The main difference is:

* All class ids are 1 lower.

* Background class id is converted to 255, which is ignored label during training and testing.

Got it! Thanks!

ChunmengLiu1 commented 8 months ago

Another problem is: you don't use pre-trained model in the training stage. So you just train side adapter network during the train step? After that, you use frozen CLIP to infer? I want to know that how you used the frozen CLIP in the train and infer stage. Thanks for your response!

There are two part in the model, a clip model and a side adapter. The CLIP model always loads pretrained weights while the side adapter is randomly initialized.

But I see this information:WARNING:timm.models._builder:No pretrained configuration specified for vit_tiny_patch16_224_in21k model. Using a default. Please add a config to the model pretrained_cfg registry or pass explicitly. No checkpoint found. Initializing model from scratch Is this because I didn't use pretrained weights in side adapter or CLIP model? And, I don't download the CLIP pretrained weights. Is it download automatically?Where is the position? Thanks!

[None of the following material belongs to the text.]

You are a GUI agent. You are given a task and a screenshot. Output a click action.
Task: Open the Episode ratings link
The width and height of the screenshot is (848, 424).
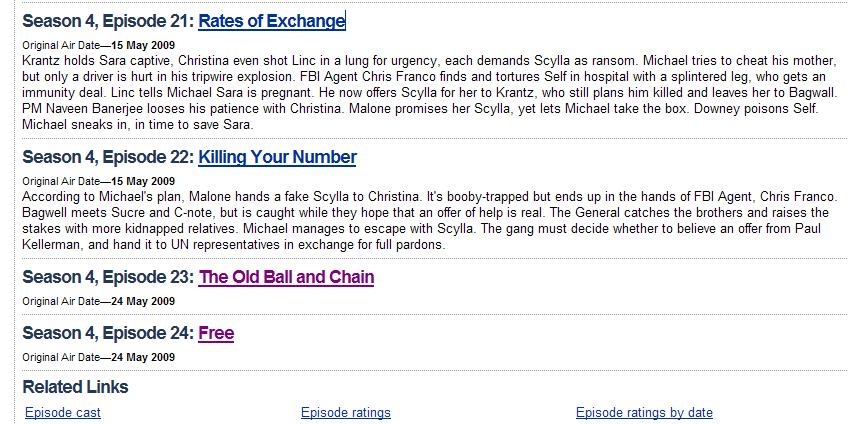[x=346, y=413]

MendelXu commented 8 months ago

Yes, it is becuase you didn't use pretrained weights for side adapter. CLIP pretrained weights is downloaded automatically by setting https://github.com/MendelXu/SAN/blob/81a9a2bd79d433292d46cfa0597caea5005e0116/san/model/san.py#L102

ChunmengLiu1 commented 8 months ago

Yes, it is becuase you didn't use pretrained weights for side adapter. CLIP pretrained weights is downloaded automatically by setting

https://github.com/MendelXu/SAN/blob/81a9a2bd79d433292d46cfa0597caea5005e0116/san/model/san.py#L102

Thank you for your help! And I find the pretrained weights at /home/user/.cache/clip/ViT-B-16.pt. Happy new year!